Ankara is also distancing itself markedly from Israel, Washington’s closest Middle Eastern ally. Following Erdogan’s war-crimes accusations against Israeli President Shimon Peres at the World Economic Forum in Davos, Turkish public television produced an inflammatory serial in which performers impersonating Israeli soldiers enacted killings of Arab children. In October, Turkey revoked its invitation to Israel in the Anatolia Eagle air force exercise, prompting the United States to cancel its participation, and thus the event as such. Meanwhile, Ankara conducts a rapprochement with Hamas and other politically defined Muslim anti-Western forces (Jerusalem Post, December 7).

The Turkish government relies heavily on Russia to turn Turkey into an “energy hub” –an ambition that tends to work against Western energy security interests and US-backed projects. In the Black Sea, Turkey pursues a de facto condominium with Russia, sidelining NATO allies and partners and frustrating the United States in the process.

Without and beyond any value judgments, however, these trends demonstrate Turkey’s capacity to pursue policies contradicting those of Washington, when Ankara’s views and perceived interests so dictate. Common US-Turkish interests –most saliently on Iraq and the Kurdish problem– persist despite the multiple disagreements elsewhere. In the South Caucasus, meanwhile, Washington and Ankara both lost their former strategic focus and clear definition of common interests. Course corrections are possible, however.

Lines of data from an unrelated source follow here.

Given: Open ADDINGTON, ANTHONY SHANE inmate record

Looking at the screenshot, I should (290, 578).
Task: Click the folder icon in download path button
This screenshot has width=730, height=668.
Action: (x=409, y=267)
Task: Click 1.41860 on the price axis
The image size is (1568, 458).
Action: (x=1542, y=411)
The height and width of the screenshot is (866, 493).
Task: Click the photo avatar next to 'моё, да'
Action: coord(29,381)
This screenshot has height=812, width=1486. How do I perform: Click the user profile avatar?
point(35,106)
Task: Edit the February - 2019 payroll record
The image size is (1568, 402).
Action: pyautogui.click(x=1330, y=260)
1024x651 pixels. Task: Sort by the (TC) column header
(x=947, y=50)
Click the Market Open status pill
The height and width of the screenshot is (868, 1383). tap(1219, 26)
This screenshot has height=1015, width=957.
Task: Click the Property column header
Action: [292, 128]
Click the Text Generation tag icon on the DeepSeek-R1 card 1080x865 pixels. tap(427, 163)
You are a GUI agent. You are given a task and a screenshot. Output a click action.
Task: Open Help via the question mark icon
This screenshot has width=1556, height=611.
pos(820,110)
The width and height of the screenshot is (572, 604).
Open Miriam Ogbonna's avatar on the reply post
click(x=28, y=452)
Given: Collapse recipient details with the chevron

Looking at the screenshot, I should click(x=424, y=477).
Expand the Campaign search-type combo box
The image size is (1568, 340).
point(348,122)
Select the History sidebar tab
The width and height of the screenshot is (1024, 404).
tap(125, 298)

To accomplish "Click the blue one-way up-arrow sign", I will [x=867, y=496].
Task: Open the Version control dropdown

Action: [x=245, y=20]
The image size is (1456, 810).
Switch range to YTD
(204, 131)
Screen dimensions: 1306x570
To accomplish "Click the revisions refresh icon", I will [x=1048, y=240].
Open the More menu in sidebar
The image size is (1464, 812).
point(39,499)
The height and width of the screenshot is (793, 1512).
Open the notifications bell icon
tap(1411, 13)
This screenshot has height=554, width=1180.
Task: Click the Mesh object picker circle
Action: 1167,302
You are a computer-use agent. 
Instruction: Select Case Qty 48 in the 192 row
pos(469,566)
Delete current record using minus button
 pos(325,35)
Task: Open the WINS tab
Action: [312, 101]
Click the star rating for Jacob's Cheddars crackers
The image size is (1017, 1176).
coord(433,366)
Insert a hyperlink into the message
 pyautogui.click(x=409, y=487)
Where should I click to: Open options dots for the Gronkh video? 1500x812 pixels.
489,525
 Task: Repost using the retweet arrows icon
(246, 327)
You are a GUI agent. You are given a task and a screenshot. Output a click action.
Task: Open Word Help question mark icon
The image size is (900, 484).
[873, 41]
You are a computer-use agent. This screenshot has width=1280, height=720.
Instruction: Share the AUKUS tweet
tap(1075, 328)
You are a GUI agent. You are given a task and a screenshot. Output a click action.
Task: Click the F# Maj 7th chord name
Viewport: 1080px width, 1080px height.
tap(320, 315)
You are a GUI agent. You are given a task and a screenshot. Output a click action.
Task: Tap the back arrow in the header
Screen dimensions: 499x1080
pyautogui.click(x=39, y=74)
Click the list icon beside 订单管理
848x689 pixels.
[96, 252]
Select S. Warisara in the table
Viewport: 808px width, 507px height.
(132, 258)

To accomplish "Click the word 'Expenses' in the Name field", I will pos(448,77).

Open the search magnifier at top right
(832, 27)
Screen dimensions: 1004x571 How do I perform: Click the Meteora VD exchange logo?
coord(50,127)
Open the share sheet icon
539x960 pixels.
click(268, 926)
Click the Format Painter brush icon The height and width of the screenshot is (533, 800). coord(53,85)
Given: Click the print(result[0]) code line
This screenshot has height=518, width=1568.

Ankara’s decision to rally to Azerbaijan’s support in the negotiating process, despite US calls for a premature agreement with Armenia, is a case in point. On the eve of the Erdogan-Davutoglu visit to Washington, Davutoglu summed up bilateral relations as: “The United States always wants something from us” (Zaman, December 6). Such a situation inherently provides Turkey with ample bargaining power and even counter-leverage, which it has employed in this case with regard to Azerbaijan.

At least for now, Ankara’s move has prevented Azerbaijan’s isolation in the Karabakh conflict-resolution process. Isolation could have forced Baku to turn toward Moscow as arbiter of last resort in the Karabakh conflict, which ranks as Azerbaijan’s uppermost national priority. And such an about-turn could have compromised the energy security and regional security agendas for Europe and the South Caucasus-Caspian region. Washington and Brussels discounted the danger signals from Baku and underestimated the mounting sentiment of alienation there.

The problem can soon return, if Washington and Brussels renew pressure on Turkey to open the border with Armenia unconditionally, at Azerbaijan’s expense, before next April’s climactic debate on an Armenian genocide resolution in the US Congress.